Speaking of reactivating specific memories, at the 2009 Society for Neuroscience meeting, Matteo Rizzi of Michael Häusser’s lab is presenting the realization of an idea that has been floating around in some research proposals I’ve read over the last year. Express channelrhodopsin-2 under control of the immediate early gene c-fos, induce a strong memory formation via fear conditioning, and then drive the recall of that memory by stimulating the neurons that are expressing ChR2. Immediate early genes are activated shorty after high levels activity in neurons, though the precise patterns are different depending on which promoter (c-fos, Zif268, etc) you use, making precisely HOW they reflect recent neuronal activity patterns unclear. Nevertheless, the activation of the c-fos based pattern seems close enough to trigger an identical behavioral response as the conditioned stimulus.
Electrically-induced fear conditioning is probably the most blunt instrument possible, encoding a very powerful, general ‘fear’ memory, and many things can make a mouse freeze. Thus, this is definitely the low-hanging fruit on the ‘reverse-engineering’ memories tree. Understanding how the information in a memory is distributed across participating neurons is going to take a more sophisticated approach and a lot more work. This result is still incredibly cool, and I’m somewhat surprised it worked by driving ChR2 with c-fos in a hundred cells in the dentate gyrus. That has pretty powerful implications for avenues by which memories can be recalled. Surely the entire memory is not encoded by only the 100 neurons that were activated! How many other neurons participate, and how does the optical stimulation activate the entire ensemble? Is it even necessary to activate the entire ensemble to drive behavior? The poster will be MOBBED. I look forward to reading the details.
● ● ● ●
#### Tasks to complete
(A) Render this sentence from the passage on memory recall into Spanish: "That has pretty powerful implications for avenues by which memories can be recalled."
(B) Reproduce the stretch of the passage on memory recall from "Speaking of reactivating" through "the conditioned stimulus.".

(Collected data entries)
● ● ● ●
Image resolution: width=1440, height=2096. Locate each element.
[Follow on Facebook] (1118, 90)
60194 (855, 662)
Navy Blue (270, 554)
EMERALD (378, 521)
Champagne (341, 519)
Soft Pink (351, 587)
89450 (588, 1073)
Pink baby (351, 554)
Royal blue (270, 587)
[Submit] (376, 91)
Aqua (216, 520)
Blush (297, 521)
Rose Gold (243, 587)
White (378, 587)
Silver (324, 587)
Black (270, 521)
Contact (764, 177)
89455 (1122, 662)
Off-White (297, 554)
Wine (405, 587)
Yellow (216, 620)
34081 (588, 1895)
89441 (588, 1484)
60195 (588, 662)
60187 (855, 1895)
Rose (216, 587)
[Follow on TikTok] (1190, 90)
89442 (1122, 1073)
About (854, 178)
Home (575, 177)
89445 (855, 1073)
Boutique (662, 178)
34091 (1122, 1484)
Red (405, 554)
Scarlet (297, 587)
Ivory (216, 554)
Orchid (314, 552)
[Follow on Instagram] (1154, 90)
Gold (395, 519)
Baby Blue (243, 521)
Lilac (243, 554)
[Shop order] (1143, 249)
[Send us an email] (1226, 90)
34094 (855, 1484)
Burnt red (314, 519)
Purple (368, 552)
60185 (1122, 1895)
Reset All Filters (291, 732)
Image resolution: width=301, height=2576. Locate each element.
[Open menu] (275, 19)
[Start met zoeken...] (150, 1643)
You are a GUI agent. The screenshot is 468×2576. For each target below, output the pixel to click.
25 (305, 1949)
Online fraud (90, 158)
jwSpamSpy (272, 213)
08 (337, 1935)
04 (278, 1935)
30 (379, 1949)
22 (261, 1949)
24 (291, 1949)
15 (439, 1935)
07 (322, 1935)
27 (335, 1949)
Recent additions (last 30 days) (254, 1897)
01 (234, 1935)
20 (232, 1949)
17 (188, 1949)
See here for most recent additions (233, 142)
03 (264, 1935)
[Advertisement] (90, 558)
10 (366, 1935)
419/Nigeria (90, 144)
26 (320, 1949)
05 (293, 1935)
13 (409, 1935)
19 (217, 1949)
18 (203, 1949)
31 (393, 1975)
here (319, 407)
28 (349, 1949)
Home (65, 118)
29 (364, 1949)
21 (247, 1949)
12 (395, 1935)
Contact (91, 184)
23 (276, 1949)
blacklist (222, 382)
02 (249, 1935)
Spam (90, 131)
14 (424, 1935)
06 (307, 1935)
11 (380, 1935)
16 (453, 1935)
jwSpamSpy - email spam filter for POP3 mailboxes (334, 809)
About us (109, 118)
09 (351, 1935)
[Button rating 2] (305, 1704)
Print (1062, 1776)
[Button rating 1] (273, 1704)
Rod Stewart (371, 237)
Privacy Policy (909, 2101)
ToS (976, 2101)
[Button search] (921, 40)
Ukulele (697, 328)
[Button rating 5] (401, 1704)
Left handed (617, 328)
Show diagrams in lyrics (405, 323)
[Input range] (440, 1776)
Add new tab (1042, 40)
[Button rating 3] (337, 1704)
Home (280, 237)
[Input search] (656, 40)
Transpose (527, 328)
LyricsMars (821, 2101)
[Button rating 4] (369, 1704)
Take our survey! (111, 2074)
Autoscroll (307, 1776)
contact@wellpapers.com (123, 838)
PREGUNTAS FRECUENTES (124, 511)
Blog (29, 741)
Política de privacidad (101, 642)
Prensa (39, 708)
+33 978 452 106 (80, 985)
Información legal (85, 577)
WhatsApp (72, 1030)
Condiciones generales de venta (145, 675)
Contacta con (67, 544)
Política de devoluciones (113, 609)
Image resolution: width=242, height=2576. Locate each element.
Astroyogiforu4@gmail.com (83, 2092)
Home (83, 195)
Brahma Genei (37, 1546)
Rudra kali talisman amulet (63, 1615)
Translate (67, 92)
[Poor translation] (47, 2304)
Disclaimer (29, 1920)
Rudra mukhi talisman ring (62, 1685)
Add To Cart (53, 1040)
● ● ● ●
#### Answers to the exercises
(A) Eso tiene implicaciones bastante poderosas para las vías mediante las cuales se pueden evocar los recuerdos.

(B)
Speaking of reactivating specific memories, at the 2009 Society for Neuroscience meeting, Matteo Rizzi of Michael Häusser’s lab is presenting the realization of an idea that has been floating around in some research proposals I’ve read over the last year. Express channelrhodopsin-2 under control of the immediate early gene c-fos, induce a strong memory formation via fear conditioning, and then drive the recall of that memory by stimulating the neurons that are expressing ChR2. Immediate early genes are activated shorty after high levels activity in neurons, though the precise patterns are different depending on which promoter (c-fos, Zif268, etc) you use, making precisely HOW they reflect recent neuronal activity patterns unclear. Nevertheless, the activation of the c-fos based pattern seems close enough to trigger an identical behavioral response as the conditioned stimulus.